Answer:
Option A, inflate the blood pressure cuff while palpating the client's brachial artery
Step-by-step explanation:
When taking a manual blood pressure (BP) reading using a sphygmomanometer, the nurse must first determine the patient's systolic blood pressure (SBP) in order to then determine how much to inflate the cuff.
To do so, the nurse places the BP cuff on the patient's arm, and then palpates the brachial artery of the same arm. While holding two fingers to the brachial artery, the nurse inflates the cuff until the pulse of the branchial artery can no longer be felt. The nurse notes the measurement on the sphygmomanometer as an SBP measurement.
To complete the manual BP reading, the nurse adds 20-30 mmHg to this estimate and inflates the cuff to this sum when it is time to obtain a reading of both the systolic and diastolic blood pressures, usually 1-2 minutes after SBP estimation.

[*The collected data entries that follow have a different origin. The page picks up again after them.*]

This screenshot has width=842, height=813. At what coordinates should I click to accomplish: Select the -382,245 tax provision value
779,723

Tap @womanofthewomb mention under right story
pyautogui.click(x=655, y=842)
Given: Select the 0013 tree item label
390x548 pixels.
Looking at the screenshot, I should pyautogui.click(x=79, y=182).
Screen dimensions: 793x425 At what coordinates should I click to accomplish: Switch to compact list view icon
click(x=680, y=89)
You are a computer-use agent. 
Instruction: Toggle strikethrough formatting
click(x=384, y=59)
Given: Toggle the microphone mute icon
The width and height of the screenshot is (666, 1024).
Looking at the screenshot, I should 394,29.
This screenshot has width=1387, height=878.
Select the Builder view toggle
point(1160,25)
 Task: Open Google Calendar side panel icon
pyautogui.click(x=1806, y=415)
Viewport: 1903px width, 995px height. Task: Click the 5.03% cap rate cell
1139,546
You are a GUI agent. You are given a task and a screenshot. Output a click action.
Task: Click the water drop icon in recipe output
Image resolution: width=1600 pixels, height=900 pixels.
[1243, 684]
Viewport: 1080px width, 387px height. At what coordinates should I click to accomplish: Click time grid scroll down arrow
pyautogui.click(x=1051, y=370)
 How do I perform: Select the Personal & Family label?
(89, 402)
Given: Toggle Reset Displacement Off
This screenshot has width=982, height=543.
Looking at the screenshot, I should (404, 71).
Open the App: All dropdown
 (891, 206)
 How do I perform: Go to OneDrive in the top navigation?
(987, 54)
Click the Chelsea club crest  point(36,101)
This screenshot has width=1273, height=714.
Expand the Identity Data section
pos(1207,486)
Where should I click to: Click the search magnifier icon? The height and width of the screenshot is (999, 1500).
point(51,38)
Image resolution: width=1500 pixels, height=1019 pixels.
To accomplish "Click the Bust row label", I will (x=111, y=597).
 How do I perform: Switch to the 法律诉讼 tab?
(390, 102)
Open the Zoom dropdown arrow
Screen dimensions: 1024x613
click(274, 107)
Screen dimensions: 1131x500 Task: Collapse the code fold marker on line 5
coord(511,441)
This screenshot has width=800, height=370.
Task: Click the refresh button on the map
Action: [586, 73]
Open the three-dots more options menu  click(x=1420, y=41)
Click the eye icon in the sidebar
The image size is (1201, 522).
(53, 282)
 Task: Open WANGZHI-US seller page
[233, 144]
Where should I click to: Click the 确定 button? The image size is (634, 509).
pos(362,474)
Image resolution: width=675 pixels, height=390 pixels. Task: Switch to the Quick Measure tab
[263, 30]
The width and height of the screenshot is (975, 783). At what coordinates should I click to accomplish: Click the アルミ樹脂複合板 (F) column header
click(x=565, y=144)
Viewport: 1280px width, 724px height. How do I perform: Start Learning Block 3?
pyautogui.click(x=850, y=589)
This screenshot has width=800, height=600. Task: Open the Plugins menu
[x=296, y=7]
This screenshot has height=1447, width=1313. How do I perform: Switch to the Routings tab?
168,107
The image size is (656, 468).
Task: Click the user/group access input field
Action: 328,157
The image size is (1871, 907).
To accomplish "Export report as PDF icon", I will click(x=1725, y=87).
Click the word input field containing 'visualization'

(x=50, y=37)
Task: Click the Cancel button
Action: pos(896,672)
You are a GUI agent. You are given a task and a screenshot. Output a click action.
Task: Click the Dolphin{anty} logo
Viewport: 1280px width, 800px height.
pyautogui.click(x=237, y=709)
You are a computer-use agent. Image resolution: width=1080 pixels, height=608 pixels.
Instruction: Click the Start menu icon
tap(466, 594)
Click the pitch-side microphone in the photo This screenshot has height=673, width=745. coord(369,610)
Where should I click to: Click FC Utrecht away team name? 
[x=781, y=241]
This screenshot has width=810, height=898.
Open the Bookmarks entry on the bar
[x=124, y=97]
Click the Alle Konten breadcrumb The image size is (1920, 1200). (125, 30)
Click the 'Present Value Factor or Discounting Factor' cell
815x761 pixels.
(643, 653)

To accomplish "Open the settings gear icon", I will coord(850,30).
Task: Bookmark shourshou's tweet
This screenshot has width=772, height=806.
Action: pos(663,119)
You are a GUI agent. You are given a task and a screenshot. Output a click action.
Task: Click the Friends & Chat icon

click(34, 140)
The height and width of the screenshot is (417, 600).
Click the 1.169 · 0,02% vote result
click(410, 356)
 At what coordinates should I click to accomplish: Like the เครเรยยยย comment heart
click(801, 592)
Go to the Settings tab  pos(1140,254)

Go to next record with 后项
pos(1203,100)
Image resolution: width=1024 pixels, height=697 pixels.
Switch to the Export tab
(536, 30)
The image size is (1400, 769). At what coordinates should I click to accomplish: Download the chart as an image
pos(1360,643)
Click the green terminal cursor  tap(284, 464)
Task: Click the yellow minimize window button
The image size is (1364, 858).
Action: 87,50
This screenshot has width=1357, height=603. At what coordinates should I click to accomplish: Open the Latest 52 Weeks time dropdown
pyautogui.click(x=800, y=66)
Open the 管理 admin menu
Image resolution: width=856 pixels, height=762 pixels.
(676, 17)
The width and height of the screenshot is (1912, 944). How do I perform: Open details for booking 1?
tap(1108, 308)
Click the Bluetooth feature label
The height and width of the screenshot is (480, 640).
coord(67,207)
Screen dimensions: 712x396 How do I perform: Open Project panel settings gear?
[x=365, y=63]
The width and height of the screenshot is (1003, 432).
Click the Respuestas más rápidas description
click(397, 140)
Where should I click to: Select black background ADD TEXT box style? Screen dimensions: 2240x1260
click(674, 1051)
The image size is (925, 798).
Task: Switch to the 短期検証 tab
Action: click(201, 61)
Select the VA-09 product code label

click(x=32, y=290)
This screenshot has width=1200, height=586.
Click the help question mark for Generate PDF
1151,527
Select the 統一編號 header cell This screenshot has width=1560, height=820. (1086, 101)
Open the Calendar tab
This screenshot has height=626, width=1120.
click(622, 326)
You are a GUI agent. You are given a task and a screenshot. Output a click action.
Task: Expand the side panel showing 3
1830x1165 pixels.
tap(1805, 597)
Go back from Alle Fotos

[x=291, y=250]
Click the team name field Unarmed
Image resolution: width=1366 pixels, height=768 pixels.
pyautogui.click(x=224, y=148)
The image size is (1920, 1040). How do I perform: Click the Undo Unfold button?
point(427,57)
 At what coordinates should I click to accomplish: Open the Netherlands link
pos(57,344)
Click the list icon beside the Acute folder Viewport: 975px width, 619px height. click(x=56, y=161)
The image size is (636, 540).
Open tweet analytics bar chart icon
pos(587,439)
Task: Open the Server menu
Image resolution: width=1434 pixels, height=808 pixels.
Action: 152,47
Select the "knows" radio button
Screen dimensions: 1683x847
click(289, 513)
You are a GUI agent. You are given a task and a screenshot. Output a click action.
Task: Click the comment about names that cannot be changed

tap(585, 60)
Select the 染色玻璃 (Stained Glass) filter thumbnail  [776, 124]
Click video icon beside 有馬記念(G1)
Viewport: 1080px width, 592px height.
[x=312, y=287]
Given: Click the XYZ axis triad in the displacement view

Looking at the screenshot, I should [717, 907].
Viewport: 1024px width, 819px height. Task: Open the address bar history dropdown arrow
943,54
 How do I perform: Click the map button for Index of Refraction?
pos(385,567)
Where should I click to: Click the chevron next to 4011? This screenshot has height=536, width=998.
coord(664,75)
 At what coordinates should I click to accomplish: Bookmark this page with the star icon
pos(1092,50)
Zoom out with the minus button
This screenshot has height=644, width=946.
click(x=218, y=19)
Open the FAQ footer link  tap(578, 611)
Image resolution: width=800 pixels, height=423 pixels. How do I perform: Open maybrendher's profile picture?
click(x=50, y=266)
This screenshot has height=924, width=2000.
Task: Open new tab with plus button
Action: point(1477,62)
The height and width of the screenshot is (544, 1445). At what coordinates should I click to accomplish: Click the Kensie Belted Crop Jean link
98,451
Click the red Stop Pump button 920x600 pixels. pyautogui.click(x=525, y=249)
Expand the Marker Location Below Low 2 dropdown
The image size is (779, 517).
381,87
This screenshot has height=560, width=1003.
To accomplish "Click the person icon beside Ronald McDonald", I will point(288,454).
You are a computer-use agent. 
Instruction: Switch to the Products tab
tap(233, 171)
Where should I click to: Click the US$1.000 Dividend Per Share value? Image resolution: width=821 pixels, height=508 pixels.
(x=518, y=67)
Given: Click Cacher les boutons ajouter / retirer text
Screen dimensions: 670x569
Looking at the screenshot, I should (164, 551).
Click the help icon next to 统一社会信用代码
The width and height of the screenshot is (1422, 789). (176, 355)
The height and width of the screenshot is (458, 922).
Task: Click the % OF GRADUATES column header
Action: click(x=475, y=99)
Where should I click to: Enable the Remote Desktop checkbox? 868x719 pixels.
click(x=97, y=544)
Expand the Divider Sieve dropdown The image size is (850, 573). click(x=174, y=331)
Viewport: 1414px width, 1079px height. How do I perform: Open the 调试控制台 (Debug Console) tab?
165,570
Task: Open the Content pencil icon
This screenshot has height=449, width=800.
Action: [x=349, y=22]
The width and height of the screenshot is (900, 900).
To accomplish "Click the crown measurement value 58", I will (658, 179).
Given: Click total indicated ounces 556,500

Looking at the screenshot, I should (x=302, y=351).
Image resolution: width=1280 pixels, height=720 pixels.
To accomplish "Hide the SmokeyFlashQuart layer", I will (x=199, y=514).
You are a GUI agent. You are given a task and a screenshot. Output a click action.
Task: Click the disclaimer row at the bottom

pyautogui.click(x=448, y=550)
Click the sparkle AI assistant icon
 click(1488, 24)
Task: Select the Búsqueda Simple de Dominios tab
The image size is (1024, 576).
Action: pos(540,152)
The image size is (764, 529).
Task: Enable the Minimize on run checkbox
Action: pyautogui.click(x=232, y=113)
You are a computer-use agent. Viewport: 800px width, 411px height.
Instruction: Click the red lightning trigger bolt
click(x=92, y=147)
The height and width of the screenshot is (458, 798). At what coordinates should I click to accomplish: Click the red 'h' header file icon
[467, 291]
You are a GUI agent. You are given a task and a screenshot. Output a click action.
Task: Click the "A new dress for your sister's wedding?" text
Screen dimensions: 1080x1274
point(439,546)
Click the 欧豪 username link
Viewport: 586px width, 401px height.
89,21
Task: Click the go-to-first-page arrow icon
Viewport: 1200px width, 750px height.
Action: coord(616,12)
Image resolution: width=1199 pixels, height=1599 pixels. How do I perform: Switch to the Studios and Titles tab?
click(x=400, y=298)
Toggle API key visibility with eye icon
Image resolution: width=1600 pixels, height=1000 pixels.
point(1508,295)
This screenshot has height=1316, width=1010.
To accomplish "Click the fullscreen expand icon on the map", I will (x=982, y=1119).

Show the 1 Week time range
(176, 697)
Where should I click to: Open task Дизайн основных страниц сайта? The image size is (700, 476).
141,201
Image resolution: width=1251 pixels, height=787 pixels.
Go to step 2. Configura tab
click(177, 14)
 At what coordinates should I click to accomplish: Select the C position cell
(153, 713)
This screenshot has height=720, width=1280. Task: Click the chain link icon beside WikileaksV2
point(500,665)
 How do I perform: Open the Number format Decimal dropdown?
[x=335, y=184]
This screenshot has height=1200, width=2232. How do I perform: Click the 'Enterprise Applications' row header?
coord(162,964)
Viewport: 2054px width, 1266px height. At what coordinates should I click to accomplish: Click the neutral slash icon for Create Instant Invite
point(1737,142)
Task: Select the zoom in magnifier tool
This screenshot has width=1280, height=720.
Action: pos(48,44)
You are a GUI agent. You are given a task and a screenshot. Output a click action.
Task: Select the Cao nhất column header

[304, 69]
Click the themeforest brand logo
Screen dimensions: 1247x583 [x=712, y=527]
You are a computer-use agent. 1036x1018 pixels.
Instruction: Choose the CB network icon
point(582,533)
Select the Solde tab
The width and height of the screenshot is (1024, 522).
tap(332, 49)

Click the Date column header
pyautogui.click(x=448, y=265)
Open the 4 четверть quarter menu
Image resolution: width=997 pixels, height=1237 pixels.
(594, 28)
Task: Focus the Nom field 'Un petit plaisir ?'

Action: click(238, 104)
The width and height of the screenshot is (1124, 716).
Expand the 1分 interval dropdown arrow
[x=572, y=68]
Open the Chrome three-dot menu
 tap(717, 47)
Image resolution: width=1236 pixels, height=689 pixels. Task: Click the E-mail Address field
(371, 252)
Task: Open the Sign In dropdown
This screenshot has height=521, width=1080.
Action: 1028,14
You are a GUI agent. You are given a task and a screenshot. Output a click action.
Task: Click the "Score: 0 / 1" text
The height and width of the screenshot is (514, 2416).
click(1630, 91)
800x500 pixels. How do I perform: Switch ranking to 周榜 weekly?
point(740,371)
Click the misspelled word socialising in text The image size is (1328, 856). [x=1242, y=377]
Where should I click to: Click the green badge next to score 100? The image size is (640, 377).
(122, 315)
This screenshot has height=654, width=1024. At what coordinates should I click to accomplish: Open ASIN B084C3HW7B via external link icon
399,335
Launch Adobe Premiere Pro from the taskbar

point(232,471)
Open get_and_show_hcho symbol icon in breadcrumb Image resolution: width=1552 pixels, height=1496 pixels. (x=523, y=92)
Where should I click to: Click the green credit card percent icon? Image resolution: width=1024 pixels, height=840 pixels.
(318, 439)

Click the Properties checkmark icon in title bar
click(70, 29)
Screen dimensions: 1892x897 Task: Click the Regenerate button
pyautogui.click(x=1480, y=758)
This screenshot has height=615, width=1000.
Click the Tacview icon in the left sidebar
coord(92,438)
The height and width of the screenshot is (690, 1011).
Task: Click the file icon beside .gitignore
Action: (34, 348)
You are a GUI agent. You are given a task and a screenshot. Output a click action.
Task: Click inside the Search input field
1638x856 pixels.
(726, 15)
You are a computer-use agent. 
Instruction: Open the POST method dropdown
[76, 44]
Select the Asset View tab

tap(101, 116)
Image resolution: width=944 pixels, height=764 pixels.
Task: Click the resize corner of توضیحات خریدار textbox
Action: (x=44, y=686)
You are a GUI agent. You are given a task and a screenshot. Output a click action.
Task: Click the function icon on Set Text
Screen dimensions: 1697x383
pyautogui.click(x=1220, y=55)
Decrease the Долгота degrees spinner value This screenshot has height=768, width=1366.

This is not the only method of estimating the patient's SBP. Some healthcare staff prefer placing the BP cuff and palpating the radial pulse of the same arm, waiting for this pulse to no longer be felt. Others may place the BP cuff and auscultate (listen) the brachial artery, determining the SBP estimate by observing when the pulse sound is either very muffled or absent.
The method of inflating the cuff and palpating the patient's brachial artery, option A, is sufficient in obtaining a SBP estimate.